On July 18, hundreds of people enjoyed classes, leisure activities and beautiful views on campus from early morning until late at night. They shared their impressions on Twitter, Instagram and Facebook with the hashtag #UWSummer, showing the whole world what UW-Madison’s Summer Term looked like on a typically glorious day.
It’s not surprising that so many students, staff, and faculty members participated in the university’s creative crowdsourcing activity. There’s tremendous energy surrounding Summer Term. As many of you know, we launched an effort two years ago to reorganize and reframe Summer Term at UW-Madison, opening a host of new courses in the summer of 2016. This has provided students with expanded educational opportunities and flexibilities, allowed the university to use more of its facilities year-round, and expanded our tuition revenues by 35 percent over the two-year period. This year’s successes show the benefits of our new approach to #UWSummer.
Let’s start with the biggest advantage to Summer Term: There’s no better time to be in Madison than in the months of June, July and August. This is a wonderful time to invite current students to remain in town and to attract new summer-only students.

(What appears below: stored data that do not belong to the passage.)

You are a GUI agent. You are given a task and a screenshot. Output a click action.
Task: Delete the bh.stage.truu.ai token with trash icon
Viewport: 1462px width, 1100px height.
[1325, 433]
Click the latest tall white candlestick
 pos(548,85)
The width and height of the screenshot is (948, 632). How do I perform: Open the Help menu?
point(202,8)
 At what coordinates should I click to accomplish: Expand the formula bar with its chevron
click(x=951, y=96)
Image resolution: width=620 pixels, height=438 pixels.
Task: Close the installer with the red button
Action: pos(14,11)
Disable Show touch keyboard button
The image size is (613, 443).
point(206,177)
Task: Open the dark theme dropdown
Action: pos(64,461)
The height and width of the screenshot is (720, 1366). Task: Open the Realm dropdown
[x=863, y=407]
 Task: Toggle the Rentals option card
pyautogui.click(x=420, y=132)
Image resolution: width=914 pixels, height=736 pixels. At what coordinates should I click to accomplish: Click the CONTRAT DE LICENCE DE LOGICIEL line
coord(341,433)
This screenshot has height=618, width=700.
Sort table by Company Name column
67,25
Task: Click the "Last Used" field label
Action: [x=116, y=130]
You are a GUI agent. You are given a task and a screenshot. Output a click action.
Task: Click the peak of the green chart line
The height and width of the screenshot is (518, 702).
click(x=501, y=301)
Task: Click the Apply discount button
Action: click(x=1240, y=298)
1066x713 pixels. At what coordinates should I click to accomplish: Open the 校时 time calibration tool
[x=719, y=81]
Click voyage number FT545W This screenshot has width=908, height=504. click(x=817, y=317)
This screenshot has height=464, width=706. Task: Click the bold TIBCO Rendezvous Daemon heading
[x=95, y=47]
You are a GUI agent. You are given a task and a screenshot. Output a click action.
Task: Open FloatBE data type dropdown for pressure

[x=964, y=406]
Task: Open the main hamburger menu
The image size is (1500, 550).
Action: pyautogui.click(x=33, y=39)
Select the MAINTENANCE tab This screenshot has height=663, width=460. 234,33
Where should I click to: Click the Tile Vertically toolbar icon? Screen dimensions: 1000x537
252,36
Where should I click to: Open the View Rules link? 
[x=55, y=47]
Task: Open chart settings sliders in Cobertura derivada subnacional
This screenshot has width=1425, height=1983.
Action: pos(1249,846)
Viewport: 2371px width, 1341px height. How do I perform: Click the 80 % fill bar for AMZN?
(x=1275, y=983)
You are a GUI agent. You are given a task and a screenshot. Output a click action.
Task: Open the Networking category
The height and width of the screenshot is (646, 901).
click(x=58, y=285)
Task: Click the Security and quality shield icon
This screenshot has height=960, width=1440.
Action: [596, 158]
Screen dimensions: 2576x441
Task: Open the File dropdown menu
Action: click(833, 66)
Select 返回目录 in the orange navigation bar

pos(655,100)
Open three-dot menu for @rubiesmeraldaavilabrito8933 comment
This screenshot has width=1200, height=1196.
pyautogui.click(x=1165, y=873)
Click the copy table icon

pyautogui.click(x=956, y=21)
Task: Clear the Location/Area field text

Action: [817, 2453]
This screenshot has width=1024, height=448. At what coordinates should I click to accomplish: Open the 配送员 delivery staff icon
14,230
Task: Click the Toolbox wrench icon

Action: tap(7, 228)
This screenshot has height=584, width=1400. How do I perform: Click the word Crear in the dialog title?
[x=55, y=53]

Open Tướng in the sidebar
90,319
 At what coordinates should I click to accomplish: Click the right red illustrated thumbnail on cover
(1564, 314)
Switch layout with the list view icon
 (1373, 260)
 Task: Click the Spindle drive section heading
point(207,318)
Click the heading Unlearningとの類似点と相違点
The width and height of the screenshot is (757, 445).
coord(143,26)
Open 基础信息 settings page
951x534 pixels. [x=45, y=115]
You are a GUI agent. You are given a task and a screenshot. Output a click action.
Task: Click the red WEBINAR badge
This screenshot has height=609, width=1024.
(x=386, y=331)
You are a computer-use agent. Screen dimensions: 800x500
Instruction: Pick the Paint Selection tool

Past student surveys indicated that students wanted more online courses that accommodate summer schedules, more high-demand courses that satisfy curricular requirements, and more hands-on learning experiences that prepare them for future careers. As a result, our new summer curriculum includes almost all of the high-demand courses. Academic departments have expanded their offerings, and students have enrolled in record numbers. Total credit hours taken during Summer Term has increased 18 percent over the past two years. Significantly, summer enrollment in online courses has almost doubled from 2015 to 2017. About half of our summer students enroll in online courses and half are in residence.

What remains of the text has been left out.